**Your objective:** Nothing but the lines from the start of the entries through the line holding "You are a GUI" is to be repeated, exactly and with pictures excluded.

**Input records:**

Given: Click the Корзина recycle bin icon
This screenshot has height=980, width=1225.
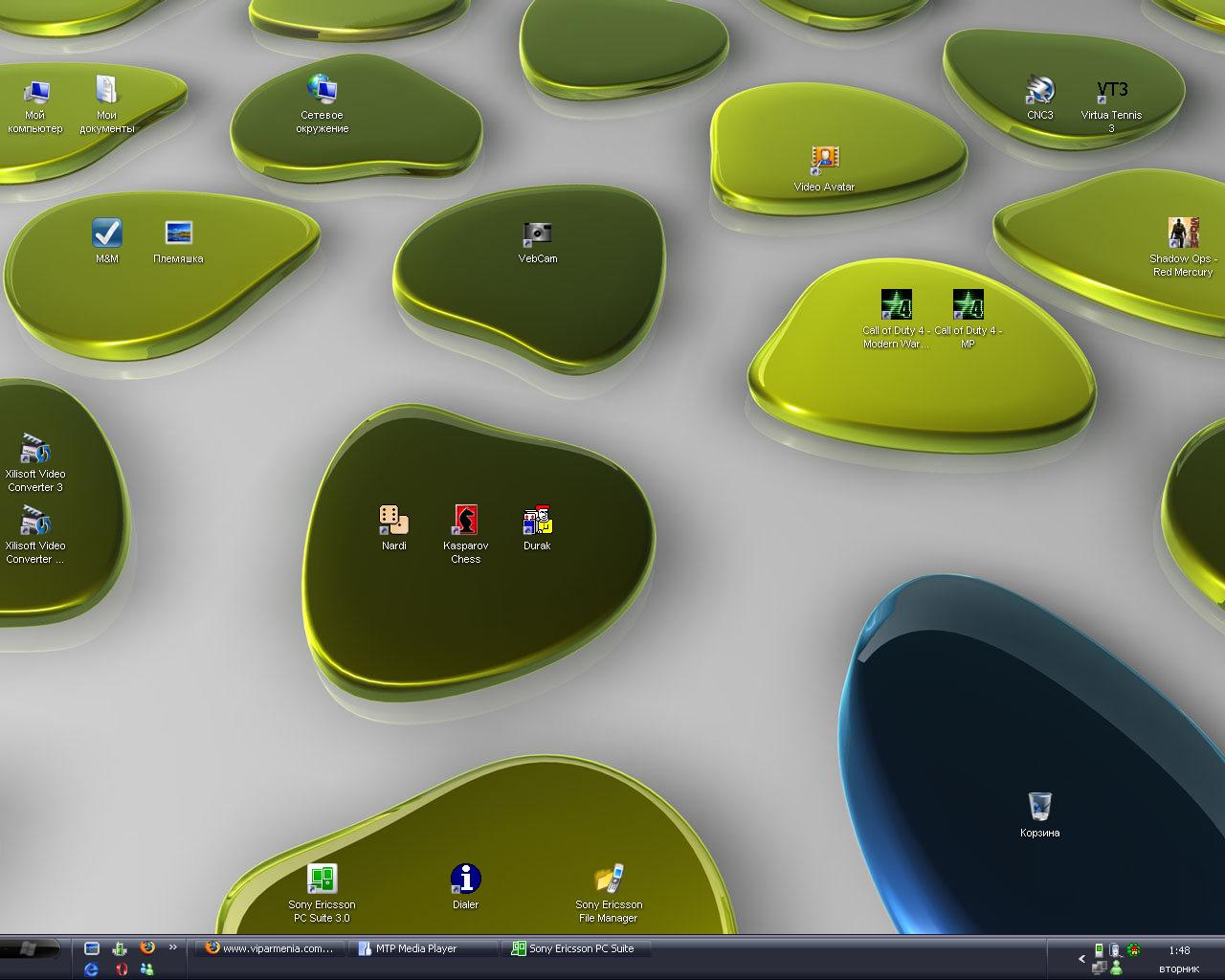Looking at the screenshot, I should point(1039,807).
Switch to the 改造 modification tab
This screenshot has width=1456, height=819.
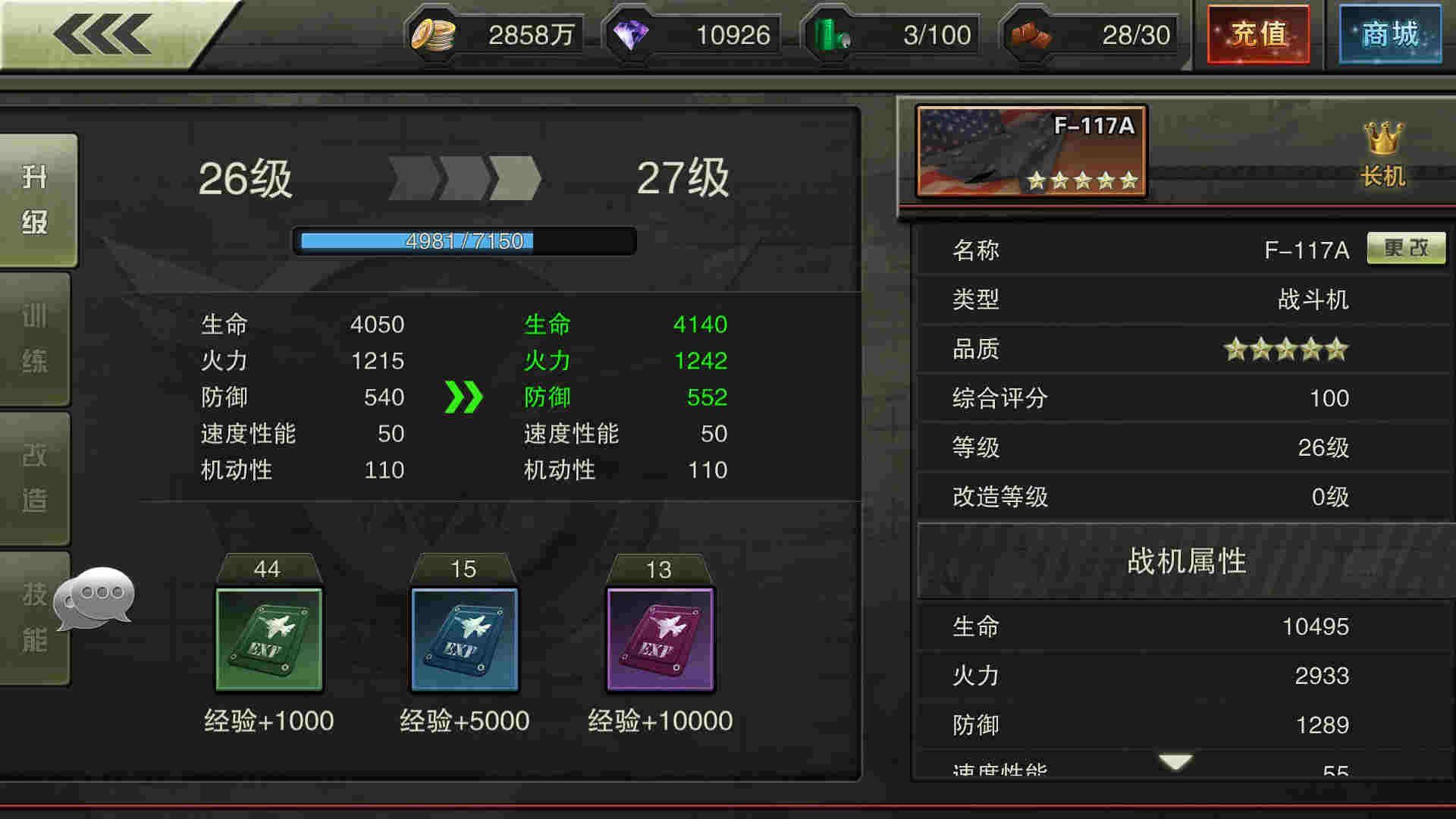(35, 479)
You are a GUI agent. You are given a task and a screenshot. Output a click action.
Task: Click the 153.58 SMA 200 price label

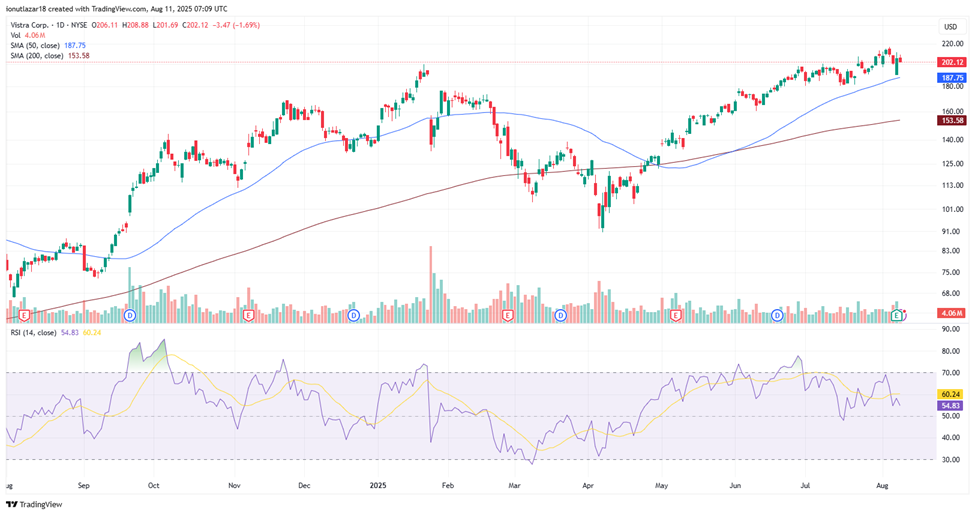pyautogui.click(x=952, y=120)
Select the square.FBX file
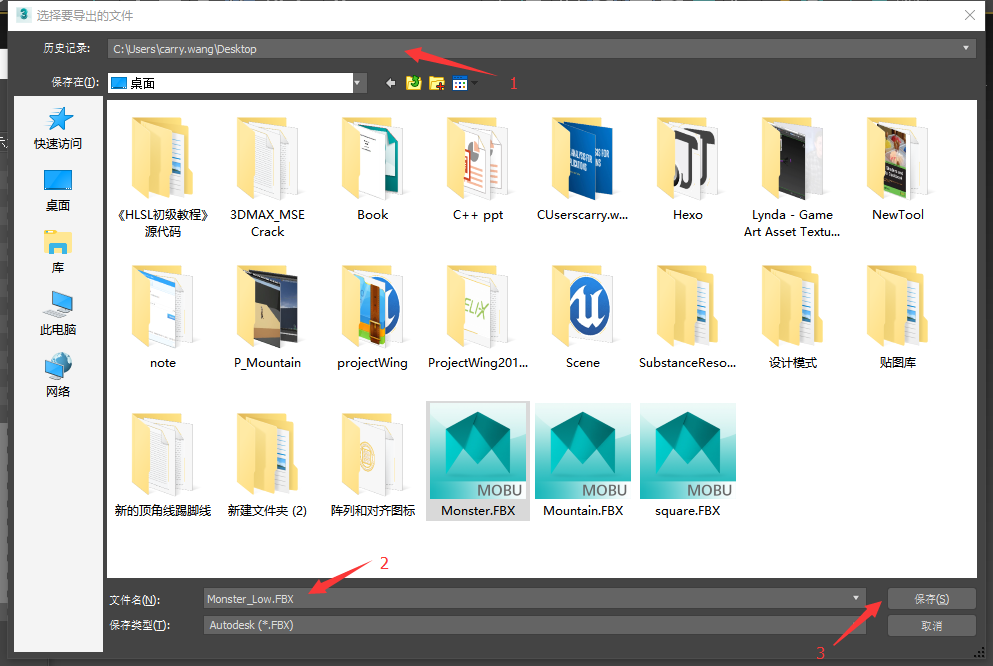The image size is (993, 666). pos(687,462)
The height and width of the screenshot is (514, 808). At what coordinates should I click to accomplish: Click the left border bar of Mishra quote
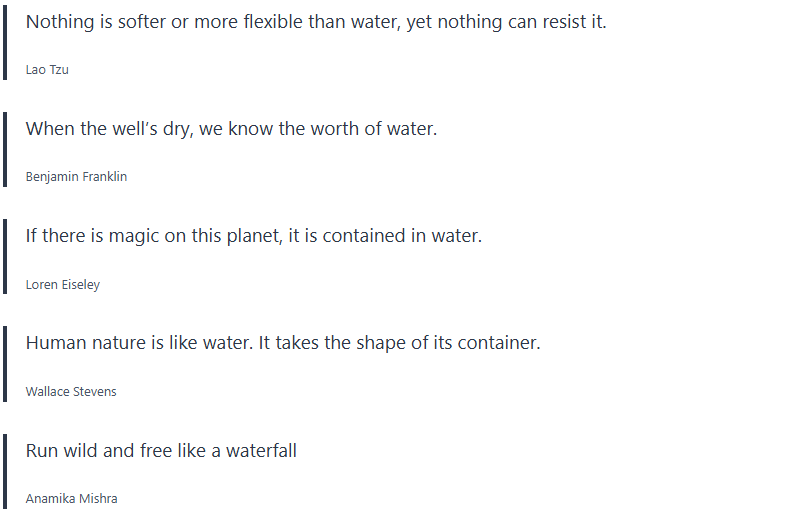coord(5,473)
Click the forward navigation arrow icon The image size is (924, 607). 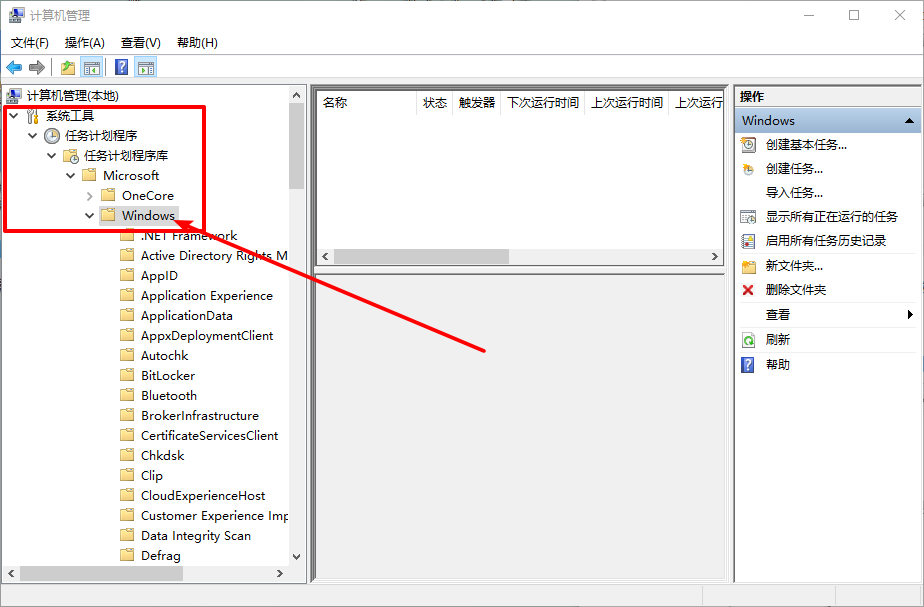pyautogui.click(x=38, y=67)
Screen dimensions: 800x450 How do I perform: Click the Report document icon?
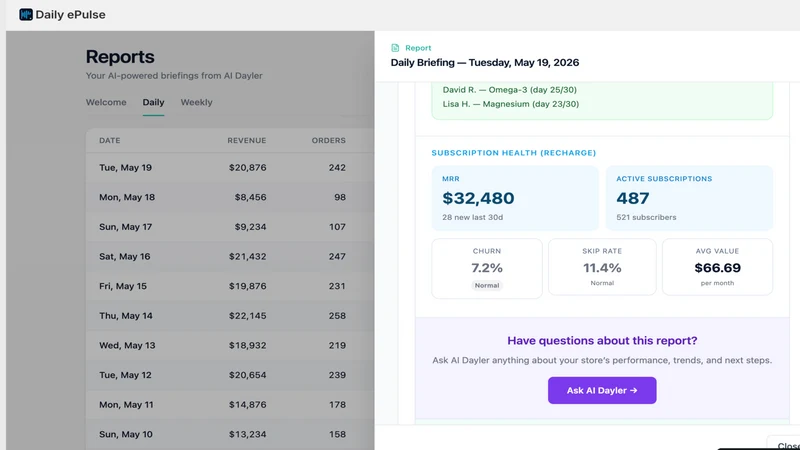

**Task answer:**
Given: Click the Корзина recycle bin icon
This screenshot has height=980, width=1225.
Looking at the screenshot, I should point(1039,807).
Switch to the 改造 modification tab
This screenshot has width=1456, height=819.
(35, 479)
You are a GUI agent. You are given a task and a screenshot. Output a click action.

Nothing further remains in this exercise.